Maaf...beribu maaf...sekali lagi maaf, bukannya saya menolak pujian. Tapi niat saya mengirim tulisan ini di forum (bukannya ke artikel) adalah agar bisa menjadi perbincangan yang menarik,...hehehehehe salam damai:)
Oleh: D. Setiadi (81319) 21 tahun yang lalu
Abbo, terima kasih atas tulisannya. Walaupun mata ini agak berkunang-kunang karena ngebacanya...( panjaaaaang bo....), terus terang belum sampai habis. Saya pribadi suka dengan " Simplicity " dan juga kata " Less IS More " dalam fotografi. Saya suka foto yang kreatif dan simple. Memang selera dan pendapat setiap orang itu berbeda-beda dalam menghargai dan menilai suatu foto. Saya sendiri cukup heran dengan salah satu foto saya yang terpilih sebagai foto pilihan editor. Padahal saya sama sekali enggak bermimpi atau menyangka kalau foto itu terpilih. Padahal foto itu hanyalah sebuah atap restauran berwarna dan langit. Saya memang terinspirasi ( bukan plagiat loh.. )dengan karya pelukis abstrak Piet Mondriaan, yang sangat sederhana dan warna-warna yang diciptakan. Saya juga berterima kasih kepada rekan sekalian atas komentarnya atas foto saya tersebut. Saya masih merasa foto tersebut tidak layak utk terpilih. Kenapa? karena saya lihat masih banyak foto-foto hebat dan indah ( menurut saya ) yang lebih pantas utk terpilih ketimbang foto saya itu. Abbo, kamu sempat ngeliat foto-fotonya si bapak itu enggak? Keep shooting, be yourself and be creative!

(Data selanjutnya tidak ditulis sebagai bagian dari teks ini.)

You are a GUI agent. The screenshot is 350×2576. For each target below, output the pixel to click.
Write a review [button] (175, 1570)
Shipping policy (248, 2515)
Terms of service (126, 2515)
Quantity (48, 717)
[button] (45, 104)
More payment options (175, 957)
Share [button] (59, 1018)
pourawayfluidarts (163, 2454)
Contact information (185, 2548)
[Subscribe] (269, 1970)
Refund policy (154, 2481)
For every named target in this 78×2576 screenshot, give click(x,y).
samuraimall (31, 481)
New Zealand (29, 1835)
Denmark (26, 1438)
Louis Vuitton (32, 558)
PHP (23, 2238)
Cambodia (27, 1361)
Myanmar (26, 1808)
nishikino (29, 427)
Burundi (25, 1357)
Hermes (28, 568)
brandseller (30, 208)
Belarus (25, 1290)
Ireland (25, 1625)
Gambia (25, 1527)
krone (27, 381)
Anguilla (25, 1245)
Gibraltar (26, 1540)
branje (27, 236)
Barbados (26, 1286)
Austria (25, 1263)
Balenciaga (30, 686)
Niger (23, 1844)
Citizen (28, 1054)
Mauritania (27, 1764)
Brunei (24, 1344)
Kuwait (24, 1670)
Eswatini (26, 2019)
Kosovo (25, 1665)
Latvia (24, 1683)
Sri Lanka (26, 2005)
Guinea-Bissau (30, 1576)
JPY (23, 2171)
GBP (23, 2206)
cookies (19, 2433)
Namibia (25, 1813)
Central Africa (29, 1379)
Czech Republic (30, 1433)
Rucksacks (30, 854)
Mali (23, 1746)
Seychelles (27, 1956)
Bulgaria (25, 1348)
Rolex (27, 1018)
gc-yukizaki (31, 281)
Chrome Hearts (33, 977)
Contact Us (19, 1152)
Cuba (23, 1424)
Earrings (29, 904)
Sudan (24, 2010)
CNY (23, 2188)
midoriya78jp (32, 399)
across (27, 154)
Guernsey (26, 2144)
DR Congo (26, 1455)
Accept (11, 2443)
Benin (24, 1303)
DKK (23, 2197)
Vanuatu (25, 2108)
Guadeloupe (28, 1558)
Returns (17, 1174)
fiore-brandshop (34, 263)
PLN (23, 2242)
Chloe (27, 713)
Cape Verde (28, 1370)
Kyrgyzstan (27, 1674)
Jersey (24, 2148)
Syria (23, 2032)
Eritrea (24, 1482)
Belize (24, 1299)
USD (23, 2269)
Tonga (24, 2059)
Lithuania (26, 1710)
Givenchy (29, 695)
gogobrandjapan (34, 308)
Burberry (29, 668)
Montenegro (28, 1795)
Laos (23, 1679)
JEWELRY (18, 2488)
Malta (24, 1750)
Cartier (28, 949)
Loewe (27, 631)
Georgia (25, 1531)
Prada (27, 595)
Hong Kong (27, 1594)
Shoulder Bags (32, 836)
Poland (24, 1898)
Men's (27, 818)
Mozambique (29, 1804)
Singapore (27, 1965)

Oleh: Adrian A. (8991) 21 tahun yang lalu
Aduh, mata udah berair waktu baca postingan pertama, eeh.. ternyata ada yang lebih rapih lagi di bawahnya... :):) Singkatnya, tulisan seperti itu bisa muncul kalo si penulis udah melalui perjalanan yang cukup panjang sampai pada tahap yang sekarang. Entar deh perbincangannya, dicerna dulu Bang! Salam buat si Kribo berkaca mata tebal!! :))
Oleh: Jessica Wuysang (28887) 21 tahun yang lalu
bang...mata saya sampe keriting baca'nya..btw, renungan abang kali ini sangat sangat sangat menarik untuk direnungkan. sebelumnya mohon maaf sekali saya sebagai pemula ikut serta dalam forum kali ini tp saya tertarik u/ menuangkan unek2 yang ada. suatu hal yang selama ini saya cari2...kira2 bikin foto yang kayak gimana sih yang bisa dikatakan menarik bagi semua orang yang melihat, yang gak terkesan monoton dan terlalu terikat dengan aturan2 baku..jujur sejujur2nya saya bosan dengan foto2 yang selama ini saya buat, saya jenuh karna kemampuan saya gak berkembang dan hanya disitu2 doang...saya bersyukur banget kalo foto2 saya yang ada sekarang ini bisa dinikmati oleh orang yang melihatnya tp saya gak puas dan gak menimbulkan rasa bahagia memiliki foto2 itu, karna menurut saya...foto2 yang ada dibandingkan o/ foto2 orang lain jauh banget perbedaannya, kemampuan saya masih di bawah standard. saya berterima kasih banget atas support2 dari bang abbo juga dari yang lain...yang terus mendukung saya u/ terus belajar dan gak hanya terpaku pada 1 pakem aja...cuman bang, kayaknya sampe saat ini saya belum menemukan apa yang dapat saya hasilkan...masih terus dalam pencarian. mungkin ulasan saya kali ini terkesan naif tp itulah yang ada di diri saya sekarang...suatu kebingungan. anyway..segitu aja deh, salam damai...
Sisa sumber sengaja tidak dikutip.